Бутурлин сделал ещё попытку продолжить сопротивление шведам. Он призвал новгородских дворян идти в его войско. Однако после обещания Одоевского, что под властью шведского «царя» дворянам будут сохранены их поместья, те предпочли присягнуть безымянному шведскому принцу. Обещания помочь ополчению против поляков были забыты, и Бутурлину ничего не оставалось, как повернуть коней к Москве. Но здесь его ждал новый удар — Ляпунова уже не было. Власть главного воеводы захватил Иван Заруцкий, принудив подчиниться себе Трубецкого, и раздоры в лагере ополченцев вспыхнули с новой силой.

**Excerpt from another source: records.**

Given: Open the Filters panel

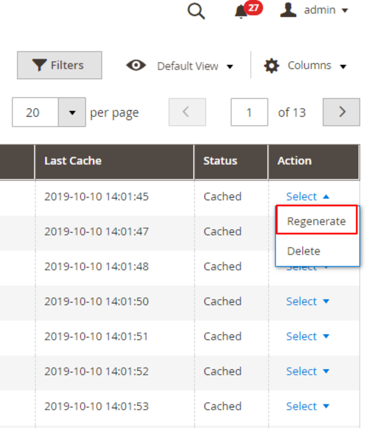Looking at the screenshot, I should pos(59,65).
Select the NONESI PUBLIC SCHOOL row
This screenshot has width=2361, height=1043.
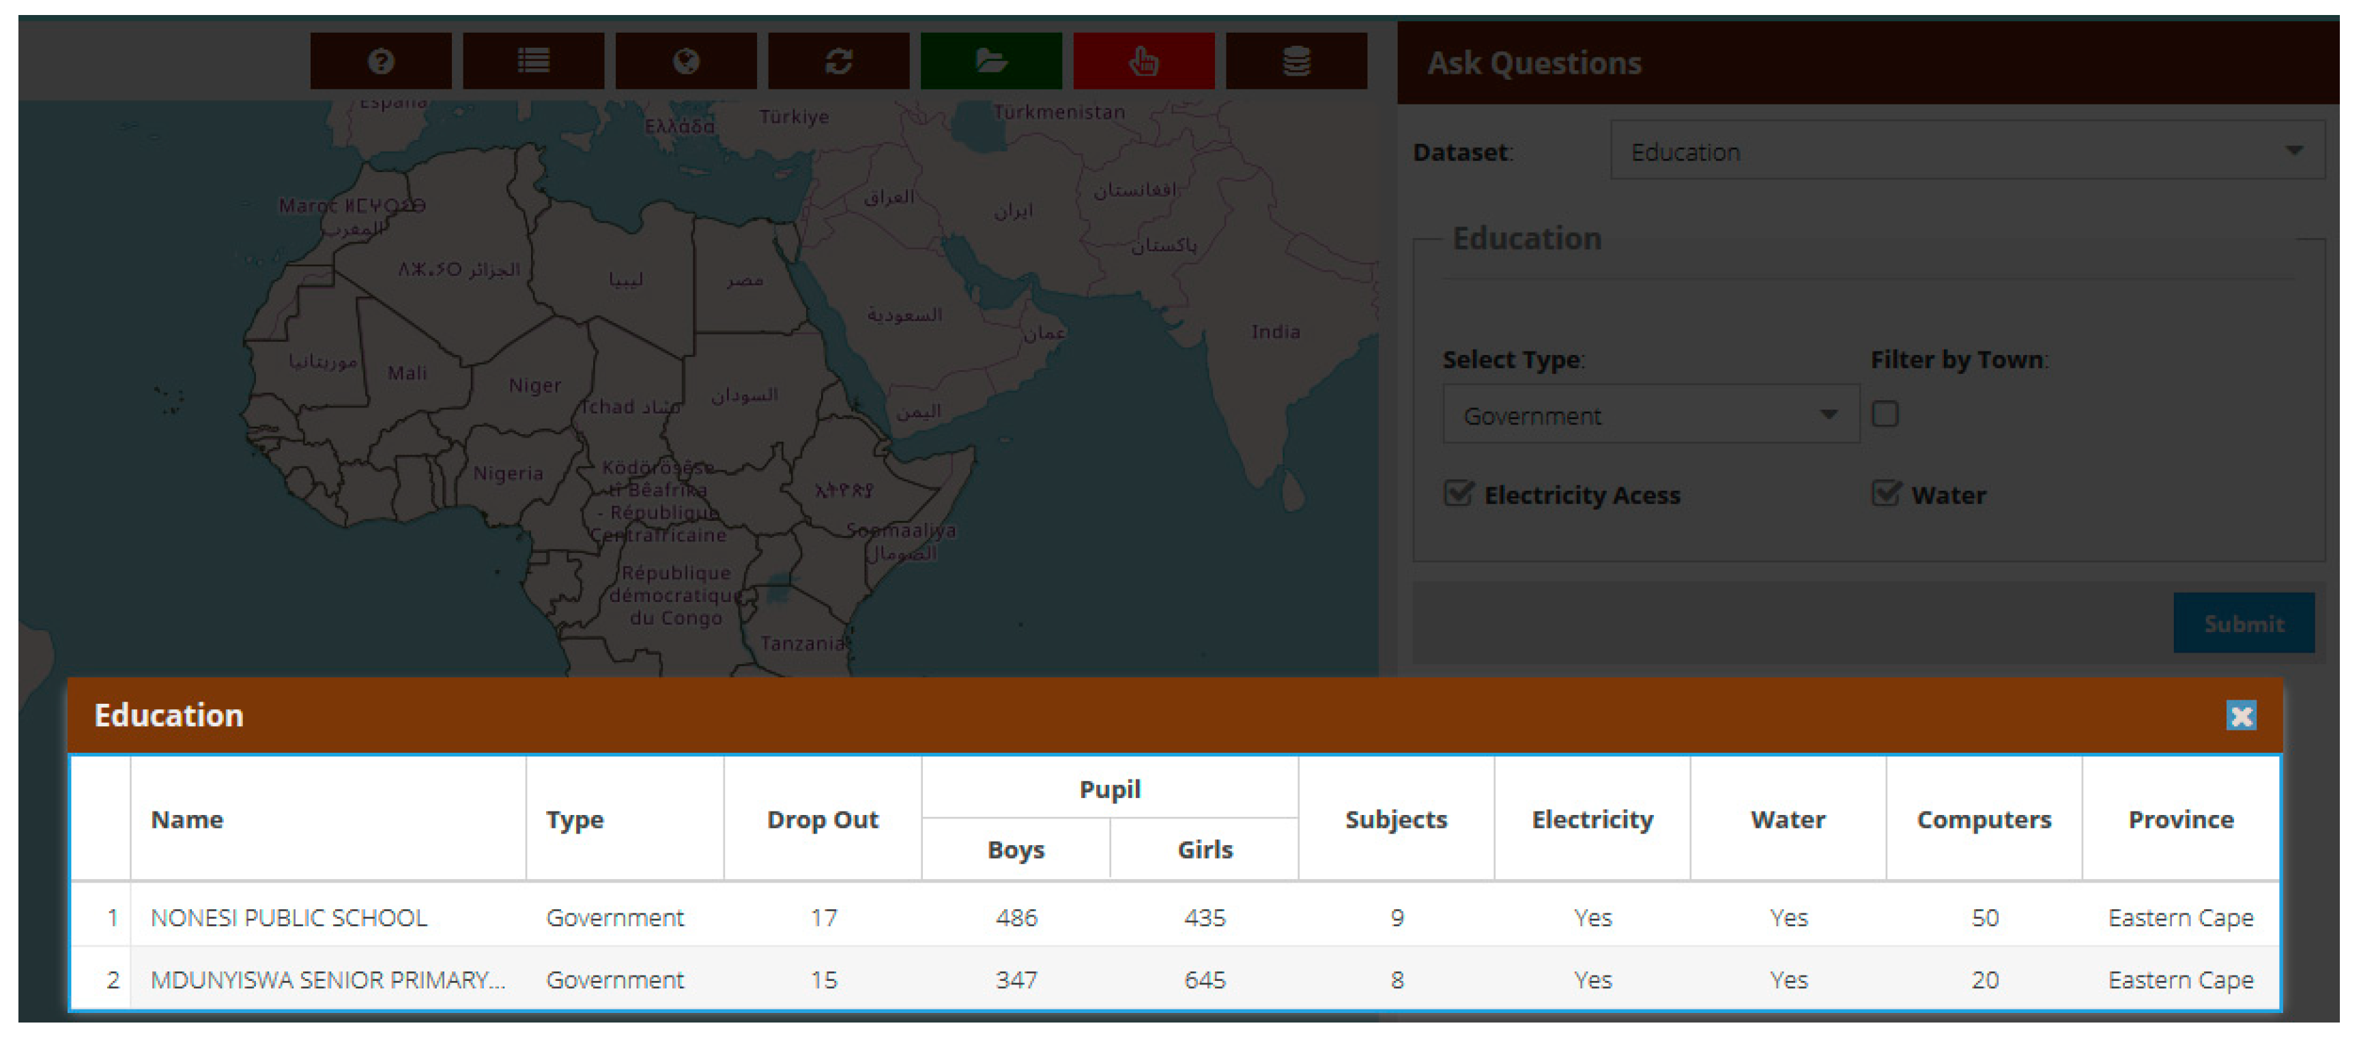coord(1175,917)
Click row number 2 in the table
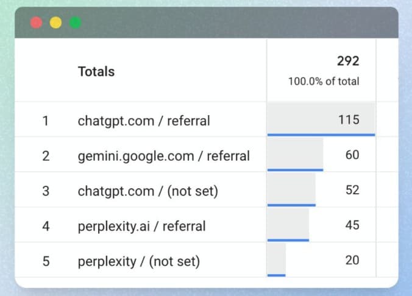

Уже через несколько дней после гибели вождя произошла первая стычка. В лагерь была доставлена копия славной чудотворениями Казанской иконы Богородицы. Земские служилые люди шли её встречать пешком, а казаки отправились верхом. Казаки стали задирать дворян и детей боярских, грозя им расправой, как с Ляпуновым. Заруцкому едва удалось остановить кровопролитие.
Казаки стали захватывать обозы с продовольствием, которые направлялись земцам из их городов. Заруцкий лишал земцев и кормления с ранее розданных поместий, передавая земли своим приближённым. Ему нужна была крепкая казачья опора — он смог наконец громогласно объявить, что на московский престол сядет царевич Иван.
Для Гонсевского это была полная неожиданность. Ведь он рассчитывал, что со смертью Ляпунова казаки перейдут на его сторону. Но те ненавидели поляков не меньше, чем русских бояр, и когда польский военачальник послал лазутчиков для возмущения казаков, чтобы те согнали земских служилых людей с башен Белого города, лазутчиков схватили сами же атаманы и после пыток посадили на кол.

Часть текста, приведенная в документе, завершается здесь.